Task goal »
Write the listing out again in full. Every character must match.

Stored data »
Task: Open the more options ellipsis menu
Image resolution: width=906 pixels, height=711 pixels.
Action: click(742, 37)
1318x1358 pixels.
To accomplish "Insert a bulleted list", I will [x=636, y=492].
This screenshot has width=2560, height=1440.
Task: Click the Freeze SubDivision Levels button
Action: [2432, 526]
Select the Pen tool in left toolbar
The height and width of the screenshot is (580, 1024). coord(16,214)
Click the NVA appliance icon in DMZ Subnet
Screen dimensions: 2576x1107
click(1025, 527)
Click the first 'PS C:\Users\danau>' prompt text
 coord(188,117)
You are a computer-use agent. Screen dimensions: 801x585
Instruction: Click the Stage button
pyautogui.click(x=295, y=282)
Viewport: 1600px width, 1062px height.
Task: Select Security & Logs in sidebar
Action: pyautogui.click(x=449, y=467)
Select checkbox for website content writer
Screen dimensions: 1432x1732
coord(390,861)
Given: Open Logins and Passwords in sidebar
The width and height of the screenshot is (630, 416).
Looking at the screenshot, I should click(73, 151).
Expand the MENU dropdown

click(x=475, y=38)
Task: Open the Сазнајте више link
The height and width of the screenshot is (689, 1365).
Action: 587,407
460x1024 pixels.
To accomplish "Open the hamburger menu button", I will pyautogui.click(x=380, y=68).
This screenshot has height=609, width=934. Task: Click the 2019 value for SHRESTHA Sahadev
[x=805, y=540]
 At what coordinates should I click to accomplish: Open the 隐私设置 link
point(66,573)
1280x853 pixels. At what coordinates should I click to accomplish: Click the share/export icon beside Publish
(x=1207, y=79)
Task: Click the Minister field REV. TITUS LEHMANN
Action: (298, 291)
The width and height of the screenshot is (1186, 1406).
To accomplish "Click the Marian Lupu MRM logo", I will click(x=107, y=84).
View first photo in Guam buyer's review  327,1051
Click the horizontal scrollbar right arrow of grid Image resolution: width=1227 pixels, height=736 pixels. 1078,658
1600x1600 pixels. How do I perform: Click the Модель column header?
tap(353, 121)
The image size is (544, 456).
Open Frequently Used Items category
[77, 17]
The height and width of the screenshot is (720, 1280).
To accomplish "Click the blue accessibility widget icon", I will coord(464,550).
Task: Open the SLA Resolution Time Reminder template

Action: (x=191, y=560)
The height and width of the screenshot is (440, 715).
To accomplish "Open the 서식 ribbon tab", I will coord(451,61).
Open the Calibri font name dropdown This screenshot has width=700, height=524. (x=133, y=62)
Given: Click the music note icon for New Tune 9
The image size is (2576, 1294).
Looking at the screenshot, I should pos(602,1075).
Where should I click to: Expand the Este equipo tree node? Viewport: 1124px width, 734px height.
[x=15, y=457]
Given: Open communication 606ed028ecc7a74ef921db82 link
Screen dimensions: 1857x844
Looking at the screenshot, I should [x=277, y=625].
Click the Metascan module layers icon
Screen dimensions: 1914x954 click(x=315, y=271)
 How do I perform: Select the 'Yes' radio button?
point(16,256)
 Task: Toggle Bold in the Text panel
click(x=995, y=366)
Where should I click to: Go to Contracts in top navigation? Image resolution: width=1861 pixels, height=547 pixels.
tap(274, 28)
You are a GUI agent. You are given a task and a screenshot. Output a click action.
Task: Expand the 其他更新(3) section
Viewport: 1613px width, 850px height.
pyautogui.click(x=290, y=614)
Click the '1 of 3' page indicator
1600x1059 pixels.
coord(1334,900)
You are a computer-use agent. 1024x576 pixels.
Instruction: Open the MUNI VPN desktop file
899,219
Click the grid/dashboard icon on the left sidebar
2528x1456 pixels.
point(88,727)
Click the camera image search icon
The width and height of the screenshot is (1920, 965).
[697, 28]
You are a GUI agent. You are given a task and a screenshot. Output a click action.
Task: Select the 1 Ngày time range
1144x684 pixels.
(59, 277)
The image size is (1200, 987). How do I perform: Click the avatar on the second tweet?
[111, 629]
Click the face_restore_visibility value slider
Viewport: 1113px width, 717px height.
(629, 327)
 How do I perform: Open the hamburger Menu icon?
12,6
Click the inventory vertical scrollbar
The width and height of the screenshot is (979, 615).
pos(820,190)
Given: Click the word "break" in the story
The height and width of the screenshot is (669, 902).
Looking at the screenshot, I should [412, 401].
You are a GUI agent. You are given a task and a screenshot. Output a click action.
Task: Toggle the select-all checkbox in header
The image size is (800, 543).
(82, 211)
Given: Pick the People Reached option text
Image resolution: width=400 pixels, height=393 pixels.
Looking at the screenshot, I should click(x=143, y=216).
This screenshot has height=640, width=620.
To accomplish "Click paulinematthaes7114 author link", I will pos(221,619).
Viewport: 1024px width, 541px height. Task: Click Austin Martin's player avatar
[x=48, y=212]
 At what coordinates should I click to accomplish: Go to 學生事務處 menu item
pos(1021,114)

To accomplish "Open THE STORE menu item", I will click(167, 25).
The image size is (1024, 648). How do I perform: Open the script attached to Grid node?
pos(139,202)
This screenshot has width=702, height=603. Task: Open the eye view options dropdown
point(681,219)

Answer box »
Task: Open the more options ellipsis menu
Image resolution: width=906 pixels, height=711 pixels.
Action: click(742, 37)
1318x1358 pixels.
To accomplish "Insert a bulleted list", I will [x=636, y=492].
This screenshot has width=2560, height=1440.
Task: Click the Freeze SubDivision Levels button
Action: [2432, 526]
Select the Pen tool in left toolbar
The height and width of the screenshot is (580, 1024). coord(16,214)
Click the NVA appliance icon in DMZ Subnet
Screen dimensions: 2576x1107
click(1025, 527)
Click the first 'PS C:\Users\danau>' prompt text
 coord(188,117)
You are a computer-use agent. Screen dimensions: 801x585
Instruction: Click the Stage button
pyautogui.click(x=295, y=282)
Viewport: 1600px width, 1062px height.
Task: Select Security & Logs in sidebar
Action: pyautogui.click(x=449, y=467)
Select checkbox for website content writer
Screen dimensions: 1432x1732
coord(390,861)
Given: Open Logins and Passwords in sidebar
The width and height of the screenshot is (630, 416).
Looking at the screenshot, I should click(73, 151).
Expand the MENU dropdown

click(x=475, y=38)
Task: Open the Сазнајте више link
The height and width of the screenshot is (689, 1365).
Action: 587,407
460x1024 pixels.
To accomplish "Open the hamburger menu button", I will pyautogui.click(x=380, y=68).
This screenshot has height=609, width=934. Task: Click the 2019 value for SHRESTHA Sahadev
[x=805, y=540]
 At what coordinates should I click to accomplish: Open the 隐私设置 link
point(66,573)
1280x853 pixels. At what coordinates should I click to accomplish: Click the share/export icon beside Publish
(x=1207, y=79)
Task: Click the Minister field REV. TITUS LEHMANN
Action: (298, 291)
The width and height of the screenshot is (1186, 1406).
To accomplish "Click the Marian Lupu MRM logo", I will click(x=107, y=84).
View first photo in Guam buyer's review  327,1051
Click the horizontal scrollbar right arrow of grid Image resolution: width=1227 pixels, height=736 pixels. 1078,658
1600x1600 pixels. How do I perform: Click the Модель column header?
tap(353, 121)
The image size is (544, 456).
Open Frequently Used Items category
[77, 17]
The height and width of the screenshot is (720, 1280).
To accomplish "Click the blue accessibility widget icon", I will coord(464,550).
Task: Open the SLA Resolution Time Reminder template

Action: (x=191, y=560)
The height and width of the screenshot is (440, 715).
To accomplish "Open the 서식 ribbon tab", I will coord(451,61).
Open the Calibri font name dropdown This screenshot has width=700, height=524. (x=133, y=62)
Given: Click the music note icon for New Tune 9
The image size is (2576, 1294).
Looking at the screenshot, I should pos(602,1075).
Where should I click to: Expand the Este equipo tree node? Viewport: 1124px width, 734px height.
[x=15, y=457]
Given: Open communication 606ed028ecc7a74ef921db82 link
Screen dimensions: 1857x844
Looking at the screenshot, I should [x=277, y=625].
Click the Metascan module layers icon
Screen dimensions: 1914x954 click(x=315, y=271)
 How do I perform: Select the 'Yes' radio button?
point(16,256)
 Task: Toggle Bold in the Text panel
click(x=995, y=366)
Where should I click to: Go to Contracts in top navigation? Image resolution: width=1861 pixels, height=547 pixels.
tap(274, 28)
You are a GUI agent. You are given a task and a screenshot. Output a click action.
Task: Expand the 其他更新(3) section
Viewport: 1613px width, 850px height.
pyautogui.click(x=290, y=614)
Click the '1 of 3' page indicator
1600x1059 pixels.
coord(1334,900)
You are a computer-use agent. 1024x576 pixels.
Instruction: Open the MUNI VPN desktop file
899,219
Click the grid/dashboard icon on the left sidebar
2528x1456 pixels.
point(88,727)
Click the camera image search icon
The width and height of the screenshot is (1920, 965).
[697, 28]
You are a GUI agent. You are given a task and a screenshot. Output a click action.
Task: Select the 1 Ngày time range
1144x684 pixels.
(59, 277)
The image size is (1200, 987). How do I perform: Click the avatar on the second tweet?
[111, 629]
Click the face_restore_visibility value slider
Viewport: 1113px width, 717px height.
(629, 327)
 How do I perform: Open the hamburger Menu icon?
12,6
Click the inventory vertical scrollbar
The width and height of the screenshot is (979, 615).
pos(820,190)
Given: Click the word "break" in the story
The height and width of the screenshot is (669, 902).
Looking at the screenshot, I should [412, 401].
You are a GUI agent. You are given a task and a screenshot. Output a click action.
Task: Toggle the select-all checkbox in header
The image size is (800, 543).
(82, 211)
Given: Pick the People Reached option text
Image resolution: width=400 pixels, height=393 pixels.
Looking at the screenshot, I should click(x=143, y=216).
This screenshot has height=640, width=620.
To accomplish "Click paulinematthaes7114 author link", I will pos(221,619).
Viewport: 1024px width, 541px height. Task: Click Austin Martin's player avatar
[x=48, y=212]
 At what coordinates should I click to accomplish: Go to 學生事務處 menu item
pos(1021,114)

To accomplish "Open THE STORE menu item", I will click(167, 25).
The image size is (1024, 648). How do I perform: Open the script attached to Grid node?
pos(139,202)
This screenshot has width=702, height=603. Task: Open the eye view options dropdown
point(681,219)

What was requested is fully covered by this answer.